(ASSIGNED TASK): Determine how many lines in these records hold "agent". Only the number is wanted.

(DATA EXCERPTS):

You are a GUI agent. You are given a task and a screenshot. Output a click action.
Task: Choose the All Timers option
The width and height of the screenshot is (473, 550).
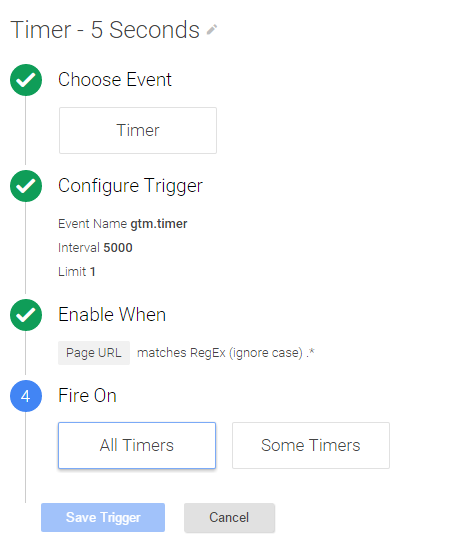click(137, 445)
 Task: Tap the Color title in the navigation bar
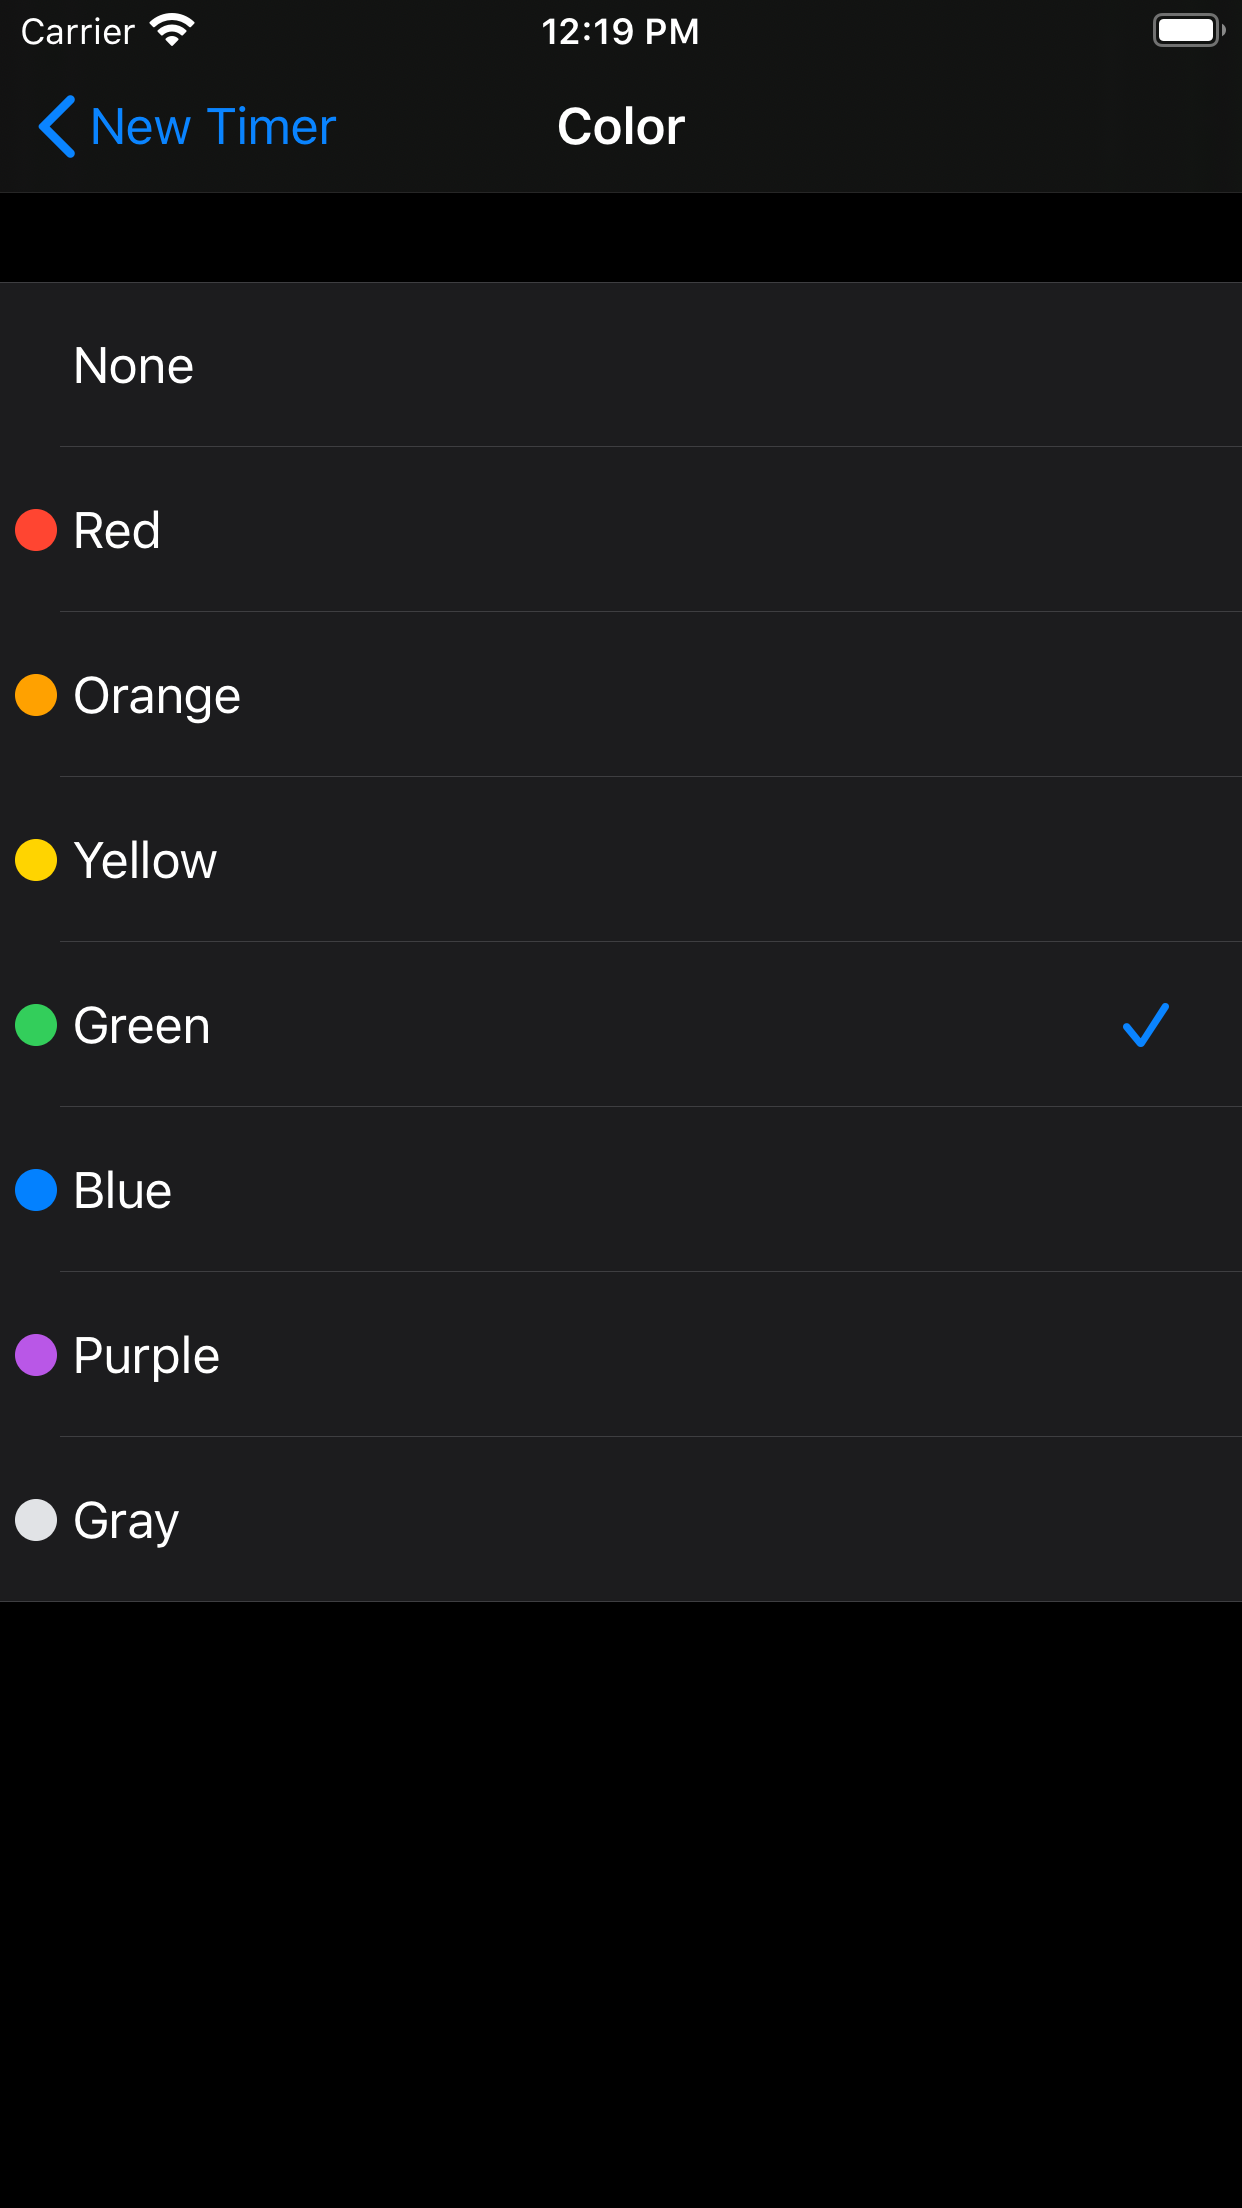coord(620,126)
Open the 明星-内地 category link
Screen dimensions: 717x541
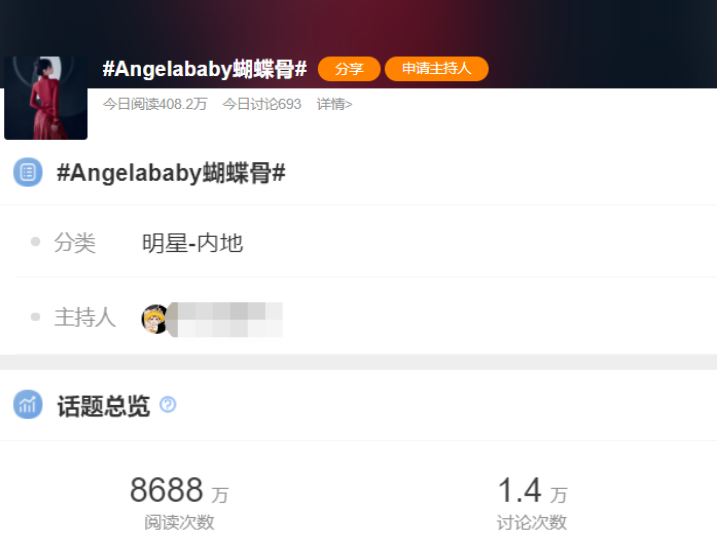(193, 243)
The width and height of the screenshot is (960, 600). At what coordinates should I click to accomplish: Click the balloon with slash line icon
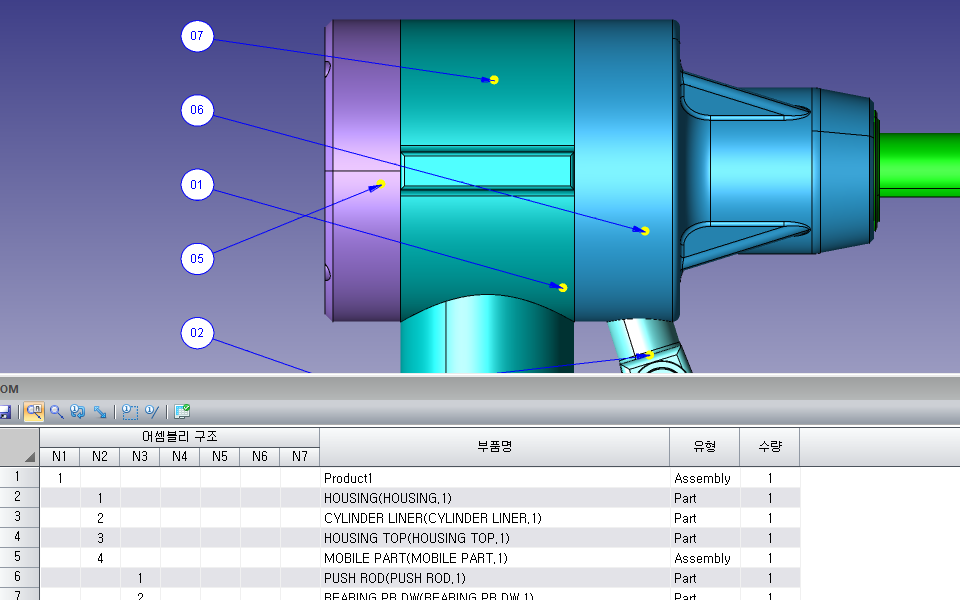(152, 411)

...

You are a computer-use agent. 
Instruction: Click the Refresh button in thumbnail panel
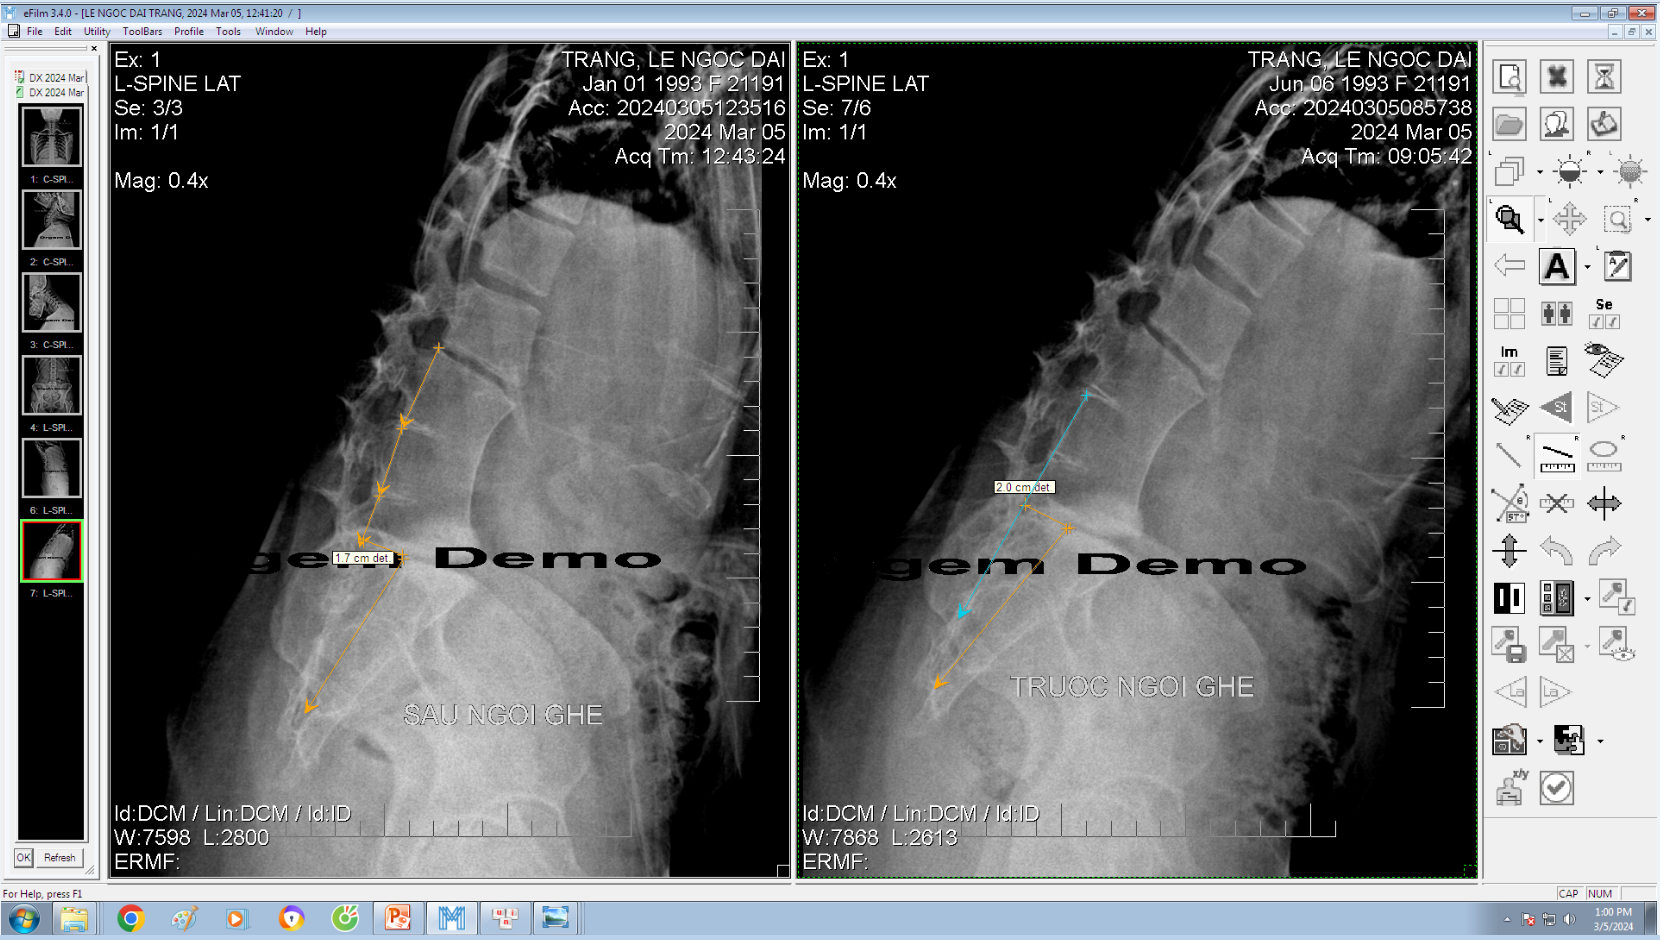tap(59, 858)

(EXPECTED ANSWER): 2